#SPFBO Review : Tuyo by Rachel Neumeier (Tuyo #1)

Posted On 25 October 2020

Filed under Book Reviews
Tags: , , ,

Comments Dropped 10 responses

Artboard 1

300 books           10 Judges            1 winner

The 1st of June marked the start of the sixth Self Published Fantasy Blog Off (details here.)  My Introductory post is here.

You can find my updates for batch 1batch 2batch 3, Batch 4 and Batch 5 by clicking on the  links.  My recent update in which I announced further cuts and two semi-finalists can be found here.

This is my final review for the 10 books I rolled forward for SPFBO.  Following this I will post an update for the past five books at which point I will make cuts and select my next semi-finalists.  On the 28th I hope to announce my finalist.

TuyoTuyo was another very impressive read from this batch.  The writing is really good, there’s a good story and some interesting world building but the two central characters really stole the show for me.
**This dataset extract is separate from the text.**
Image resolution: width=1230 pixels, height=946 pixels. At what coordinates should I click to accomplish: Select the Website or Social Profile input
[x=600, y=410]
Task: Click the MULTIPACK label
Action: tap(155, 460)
As the story begins we meet Ryo inGara.  Ryo has been left by his war leader as a Tuyo.  Basically, a sacrifice left to appease the enemies and allow the rest of the tribe to make their escape.  I have to say that Ryo has a great voice and I was immediately hooked by his plight.  Within fairly short order we also meet the other MC – Aras, Warlord of the Lau.  Ryo’s fate lies in the hands of this enemy Warlord and, no matter the outcome, he can only hope that he doesn’t shame his family.

In terms of the plot, and I don’t think this is a spoiler at all, Aras decides to keep Ryo as a translator and advisor.  The Lau and the Ugaro lived relatively peacefully alongside each other until recent troubles seemed to have spiked and caused unrest.  The Ugaro live in the Winter lands where cold snaps can be deadly.  The Lau live in the summer countries where the heat can be intense and heat sickness and death is a real possibility. Both these lands sit on opposite sides of a river – I realise this seems a little unlikely but I decided to go with the set up and not question it too deeply and to be honest it didn’t seem unlikely at all as I was reading and this is a fantasy novel after all and one in which magic plays a role.  As the story begins to unfold and Ryo and Aras learn more of each other’s customs it becomes apparent that a third party is actually a bigger risk to the Lau and the Ugaro and in order to survive the two may have to overcome their mutual distrust.

To be honest that last part encapsulates so much of what makes this book a good read. The Ugaro and the Lau are so very different and the author does a really good job of getting across the culture and lifestyles of both.  It’s these very differences of course that cause fear and distrust and this is a winning element of the story – watching the gradual change as both characters learn more about each other’s way of life.

Aras, as it turns out, is able to perform magic, in fact it seems that many of the Lau had minor abilities in this respect, but Aras is much more powerful than even his close friends are aware of.  His magic relates  predominantly to mind control and although I would love to go into this aspect more thoroughly I’m conscious of spoiling the read for others so I’ll leave it at that. Suffice to say there are some interesting elements that arise as a result of the magic which helps to create some unique situations.

The characters.  Well Ryo and Aras are central to the plot and in fact Ryo narrates the story.  Both are very easy to like.  They both share a strong sense of honour and obligation and both are prepared to learn more in order to overcome their prejudices.  Watching the two in their own environment and then observing them when they’re out of their comfort zones was really interesting. The Lau feel a little more typical fantasy fare, they reminded me a little of the Romans and their legions although I guess you could liken them to any empire with an organised and disciplined army.  There was focus on how their army camps operate and mostly this was easy to imagine.  I really liked the amount of thought that the author gave to the Ugaro and their customs and rituals.  This aspect was really fascinating.  Particularly as the action ramped up and war counsels were organised.  Meeting Ryo’s family was really interesting and I loved all the interactions.

In terms of criticisms.  I have very little to be honest.  I think the point I mentioned above about the different places being so strictly defined is a little unusual at first, I mean, literally, cross a river and find major change.  To be fair, I didn’t really find it an issue but maybe worth a mention.

Overall this was a very enjoyable read.  Friendships and trust where you least expect, overcoming differences and prejudices and really great characters.

I received a copy from the author for which my thanks.  The above is my own opinion.